Like I said, I have the Best Girlfriend in the World.  (happy dance)  Somebody loves me!

Tuesday, 11 October 2011

One does not simply walk into Mordor

My pressssshhiiouuuss!  We mustn't tell the hobbitses.  Shiny things.  We looooves them.  Must buy all the shiny things.

Monday, 10 October 2011

Lemons


Have I ever told you my Thomas Kinkaid joke?  For those who don't know, Thomas Kinkaid is known as the, "painter of light."  His shtick is to have a bunch of prints made up from one of his cutesy cottage paintings and then someone in a sweat shop dabs a bit of paint on it and they call it a Limited Edition Proof Giclee.  Yeah yeah, and the gnome on my lawn is a Michelangelo.

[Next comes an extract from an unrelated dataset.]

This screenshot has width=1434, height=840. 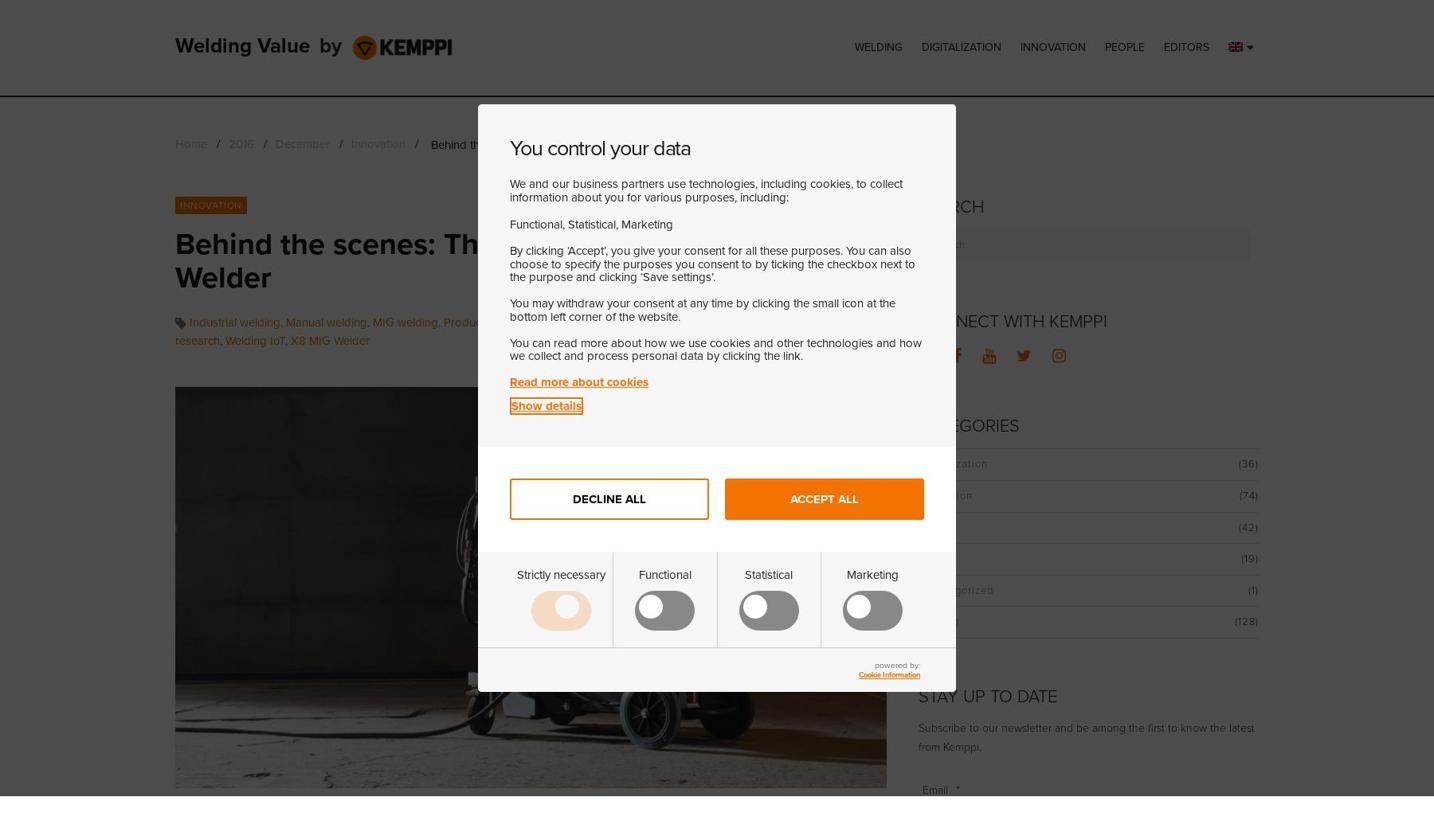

Anyway, my joke is, "Did you know Thomas Kinkaid has a twin brother?  It's Lucifer Kinkaid, painter of DARK, muh haa haa..."

You know, he still paints houses, they just look like something the Addams Family would live in, with gargoiles and cobwebs and spikes and stuff.

Ok, you have to understand, I think Thomas Kinkaid is Masters Edition gold plated Hallmark-card crap.  I had a pretty good laugh when he got picked up for drunk driving in Carmel.  Soon after, the International Thomas Kinkaid Gallery on Lighthouse Ave. in Monterey closed due to his impending bankruptcy.

Honestly there wasn't a person more deserving.  Go read up about this bastard on Wikipedia.  He boasted about relieving himself on Winnie the Pooh in Disneyland, Anaheim, saying, "This one's for you, Walt!"

Dude.  Nobody pees on Pooh.  Seriously, there's something wrong with that guy.  Anyway, I found it fitting that the (closed) Thomas Kinkaid gallery in Dublin is on Lemon Street, and no, I'm not takin' the piss.  (Irish expression meaning BS-ing.)

Sunday, 9 October 2011

Kernel Panic


A kernel panic is a message displayed by an operating system when it encounters a fatal error from which it can not recover.  Alas, Apple has encountered one at the highest level recently.  The man who put Cupertino on the map has left One Infinite Loop.

This photo shows the Apple Reseller in Dublin, where they have created a memorial display in their front window.  There is an iPad in the window, pointing to this page.

Thanks Steve, you made Silicon Valley that much more awesome.